| Questions to answer |
**A.** List every year that appears in the biographical text about Susan Rowena Bird, including its title line.
**B.** Proceed with the biographical text about Susan Rowena Bird, picking up right after its final sentence.

| Passage |

• • • • •

Susan Rowena Bird Papers, 1843-1945, n.d. | Oberlin College Archives
Susan Rowena Bird was born July 31, 1865, in Sandoval, Illinois. She was the first child and only daughter of William Harrison and Susan Bowen Bird, a middle class family in the upper Midwestern United States. To avoid confusion with her mother, the family members called Susan Rowena by her middle name. Much of Rowena’s early education was received from her father, a Protestant clergyman and home missionary. In 1884, seven years after her father’s death, her mother moved the family to Oberlin, Ohio. Bird, then aged nineteen, completed her high school studies in Oberlin.

• • • • •

| Data segment |
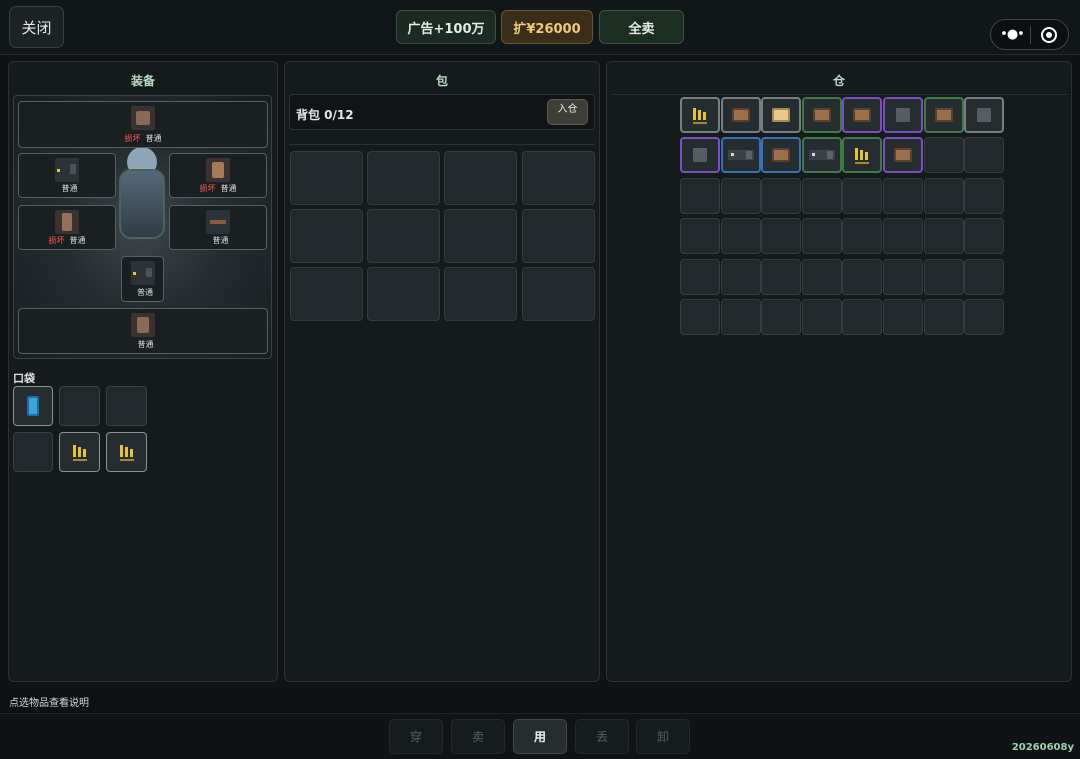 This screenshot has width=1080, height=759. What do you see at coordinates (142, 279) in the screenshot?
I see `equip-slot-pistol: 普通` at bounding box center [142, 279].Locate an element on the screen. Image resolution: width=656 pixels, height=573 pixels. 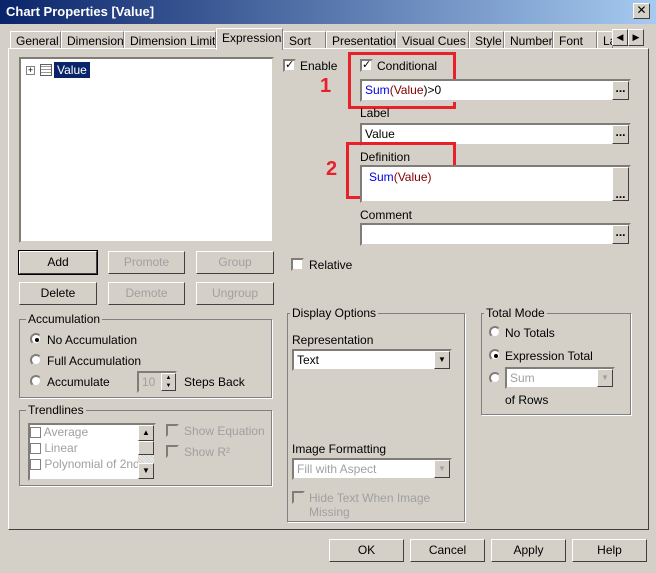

• • • • •

| Answers by task |
**A.** 1843, 1945, 1865, 1884

**B.**
After attending public school in Oberlin, Susan Rowena Bird learned about the Student Volunteer Movement. This movement was popular at colleges in the Eastern United States, where members of the group involved themselves in weekly prayer and mission study meetings as well as participating in charity work at local missions. A belief in the Second Coming of Christ represented the zeal behind this non-denominational organization. The conversion of heathens was an urgent matter among some young Americans of the era, as is indicated by the Student Volunteer Movement’s slogan: “Evangelize the World in This Generation.” Thus, educated young people fanned the flames to support foreign missionaries. Spurred on by this idea and movement, Rowena began to entertain the possibility of doing church work abroad. With this in mind, she enrolled in Oberlin College in 1884 to get an appropriate education.
Oberlin College awarded Susan Rowena Bird a Literary degree in 1890. Subsequently, in 1895, the College also awarded her an A.B. degree. According to her student records, this second undergraduate degree was probably not earned, but awarded in recognition of her accomplishments and study of the Chinese language following her arrival in China.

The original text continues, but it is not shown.